- _Aim of the task_: Return the records in full, exactly as given.

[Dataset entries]
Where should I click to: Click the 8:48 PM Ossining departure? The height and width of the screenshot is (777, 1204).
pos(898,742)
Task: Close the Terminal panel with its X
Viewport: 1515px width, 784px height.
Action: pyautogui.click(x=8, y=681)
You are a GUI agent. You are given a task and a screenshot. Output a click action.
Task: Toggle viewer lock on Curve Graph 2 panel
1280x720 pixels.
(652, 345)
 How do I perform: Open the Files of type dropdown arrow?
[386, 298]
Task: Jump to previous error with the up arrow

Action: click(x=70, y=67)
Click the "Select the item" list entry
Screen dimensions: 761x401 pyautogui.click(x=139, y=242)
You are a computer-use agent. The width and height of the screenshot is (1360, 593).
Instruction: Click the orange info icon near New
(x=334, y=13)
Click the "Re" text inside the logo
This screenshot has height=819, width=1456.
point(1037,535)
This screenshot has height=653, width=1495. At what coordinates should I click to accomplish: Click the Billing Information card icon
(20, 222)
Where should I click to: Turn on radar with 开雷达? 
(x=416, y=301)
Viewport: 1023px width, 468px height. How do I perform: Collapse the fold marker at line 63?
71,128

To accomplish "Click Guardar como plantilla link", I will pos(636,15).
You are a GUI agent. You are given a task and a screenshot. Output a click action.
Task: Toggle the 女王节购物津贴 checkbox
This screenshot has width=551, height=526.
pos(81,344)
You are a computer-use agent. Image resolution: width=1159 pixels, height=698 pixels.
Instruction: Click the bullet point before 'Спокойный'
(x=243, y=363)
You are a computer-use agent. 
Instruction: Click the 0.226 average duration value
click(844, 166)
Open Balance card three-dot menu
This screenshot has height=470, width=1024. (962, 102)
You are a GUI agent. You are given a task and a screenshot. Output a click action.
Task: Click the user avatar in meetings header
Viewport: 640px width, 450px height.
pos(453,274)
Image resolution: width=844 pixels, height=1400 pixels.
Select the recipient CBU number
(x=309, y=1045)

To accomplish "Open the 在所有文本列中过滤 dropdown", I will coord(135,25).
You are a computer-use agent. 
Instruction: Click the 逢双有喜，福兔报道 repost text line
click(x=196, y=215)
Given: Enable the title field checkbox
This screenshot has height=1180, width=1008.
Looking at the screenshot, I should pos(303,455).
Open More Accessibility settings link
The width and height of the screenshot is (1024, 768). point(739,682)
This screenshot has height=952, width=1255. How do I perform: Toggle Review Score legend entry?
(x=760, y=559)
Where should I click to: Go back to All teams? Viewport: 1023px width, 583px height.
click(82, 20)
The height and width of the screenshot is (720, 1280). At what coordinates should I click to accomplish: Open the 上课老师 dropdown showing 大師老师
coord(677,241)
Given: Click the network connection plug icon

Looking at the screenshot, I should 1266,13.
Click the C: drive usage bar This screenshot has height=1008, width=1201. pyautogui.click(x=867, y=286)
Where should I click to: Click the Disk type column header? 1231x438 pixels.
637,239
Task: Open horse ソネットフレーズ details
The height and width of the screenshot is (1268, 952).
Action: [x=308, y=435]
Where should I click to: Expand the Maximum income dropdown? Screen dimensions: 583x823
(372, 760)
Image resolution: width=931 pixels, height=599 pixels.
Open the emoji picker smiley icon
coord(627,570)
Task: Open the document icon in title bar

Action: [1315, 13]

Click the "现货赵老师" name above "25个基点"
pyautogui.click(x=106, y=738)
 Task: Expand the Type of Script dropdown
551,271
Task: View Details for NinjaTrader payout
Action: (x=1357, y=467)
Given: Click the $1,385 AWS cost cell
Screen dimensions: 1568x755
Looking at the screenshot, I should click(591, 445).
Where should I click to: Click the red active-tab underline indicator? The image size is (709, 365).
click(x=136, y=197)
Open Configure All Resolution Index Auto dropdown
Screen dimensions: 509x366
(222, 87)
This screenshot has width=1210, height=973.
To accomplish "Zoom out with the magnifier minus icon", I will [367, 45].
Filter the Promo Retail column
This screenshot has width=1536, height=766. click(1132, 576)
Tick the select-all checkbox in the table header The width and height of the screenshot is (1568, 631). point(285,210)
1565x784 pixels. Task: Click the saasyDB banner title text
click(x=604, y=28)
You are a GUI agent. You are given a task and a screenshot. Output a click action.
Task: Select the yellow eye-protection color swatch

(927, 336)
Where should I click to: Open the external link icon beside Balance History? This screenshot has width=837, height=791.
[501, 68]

- _Result for this task_:
Where should I click to: Click the 8:48 PM Ossining departure? The height and width of the screenshot is (777, 1204).
pos(898,742)
Task: Close the Terminal panel with its X
Viewport: 1515px width, 784px height.
Action: pyautogui.click(x=8, y=681)
You are a GUI agent. You are given a task and a screenshot. Output a click action.
Task: Toggle viewer lock on Curve Graph 2 panel
1280x720 pixels.
(652, 345)
 How do I perform: Open the Files of type dropdown arrow?
[386, 298]
Task: Jump to previous error with the up arrow

Action: click(x=70, y=67)
Click the "Select the item" list entry
Screen dimensions: 761x401 pyautogui.click(x=139, y=242)
You are a computer-use agent. The width and height of the screenshot is (1360, 593).
Instruction: Click the orange info icon near New
(x=334, y=13)
Click the "Re" text inside the logo
This screenshot has height=819, width=1456.
point(1037,535)
This screenshot has height=653, width=1495. At what coordinates should I click to accomplish: Click the Billing Information card icon
(20, 222)
Where should I click to: Turn on radar with 开雷达? 
(x=416, y=301)
Viewport: 1023px width, 468px height. How do I perform: Collapse the fold marker at line 63?
71,128

To accomplish "Click Guardar como plantilla link", I will pos(636,15).
You are a GUI agent. You are given a task and a screenshot. Output a click action.
Task: Toggle the 女王节购物津贴 checkbox
This screenshot has width=551, height=526.
pos(81,344)
You are a computer-use agent. Image resolution: width=1159 pixels, height=698 pixels.
Instruction: Click the bullet point before 'Спокойный'
(x=243, y=363)
You are a computer-use agent. 
Instruction: Click the 0.226 average duration value
click(844, 166)
Open Balance card three-dot menu
This screenshot has height=470, width=1024. (962, 102)
You are a GUI agent. You are given a task and a screenshot. Output a click action.
Task: Click the user avatar in meetings header
Viewport: 640px width, 450px height.
pos(453,274)
Image resolution: width=844 pixels, height=1400 pixels.
Select the recipient CBU number
(x=309, y=1045)

To accomplish "Open the 在所有文本列中过滤 dropdown", I will coord(135,25).
You are a computer-use agent. 
Instruction: Click the 逢双有喜，福兔报道 repost text line
click(x=196, y=215)
Given: Enable the title field checkbox
This screenshot has height=1180, width=1008.
Looking at the screenshot, I should pos(303,455).
Open More Accessibility settings link
The width and height of the screenshot is (1024, 768). point(739,682)
This screenshot has height=952, width=1255. How do I perform: Toggle Review Score legend entry?
(x=760, y=559)
Where should I click to: Go back to All teams? Viewport: 1023px width, 583px height.
click(82, 20)
The height and width of the screenshot is (720, 1280). At what coordinates should I click to accomplish: Open the 上课老师 dropdown showing 大師老师
coord(677,241)
Given: Click the network connection plug icon

Looking at the screenshot, I should 1266,13.
Click the C: drive usage bar This screenshot has height=1008, width=1201. pyautogui.click(x=867, y=286)
Where should I click to: Click the Disk type column header? 1231x438 pixels.
637,239
Task: Open horse ソネットフレーズ details
The height and width of the screenshot is (1268, 952).
Action: [x=308, y=435]
Where should I click to: Expand the Maximum income dropdown? Screen dimensions: 583x823
(372, 760)
Image resolution: width=931 pixels, height=599 pixels.
Open the emoji picker smiley icon
coord(627,570)
Task: Open the document icon in title bar

Action: [1315, 13]

Click the "现货赵老师" name above "25个基点"
pyautogui.click(x=106, y=738)
 Task: Expand the Type of Script dropdown
551,271
Task: View Details for NinjaTrader payout
Action: (x=1357, y=467)
Given: Click the $1,385 AWS cost cell
Screen dimensions: 1568x755
Looking at the screenshot, I should click(591, 445).
Where should I click to: Click the red active-tab underline indicator? The image size is (709, 365).
click(x=136, y=197)
Open Configure All Resolution Index Auto dropdown
Screen dimensions: 509x366
(222, 87)
This screenshot has width=1210, height=973.
To accomplish "Zoom out with the magnifier minus icon", I will [367, 45].
Filter the Promo Retail column
This screenshot has width=1536, height=766. click(1132, 576)
Tick the select-all checkbox in the table header The width and height of the screenshot is (1568, 631). point(285,210)
1565x784 pixels. Task: Click the saasyDB banner title text
click(x=604, y=28)
You are a GUI agent. You are given a task and a screenshot. Output a click action.
Task: Select the yellow eye-protection color swatch

(927, 336)
Where should I click to: Open the external link icon beside Balance History? This screenshot has width=837, height=791.
[501, 68]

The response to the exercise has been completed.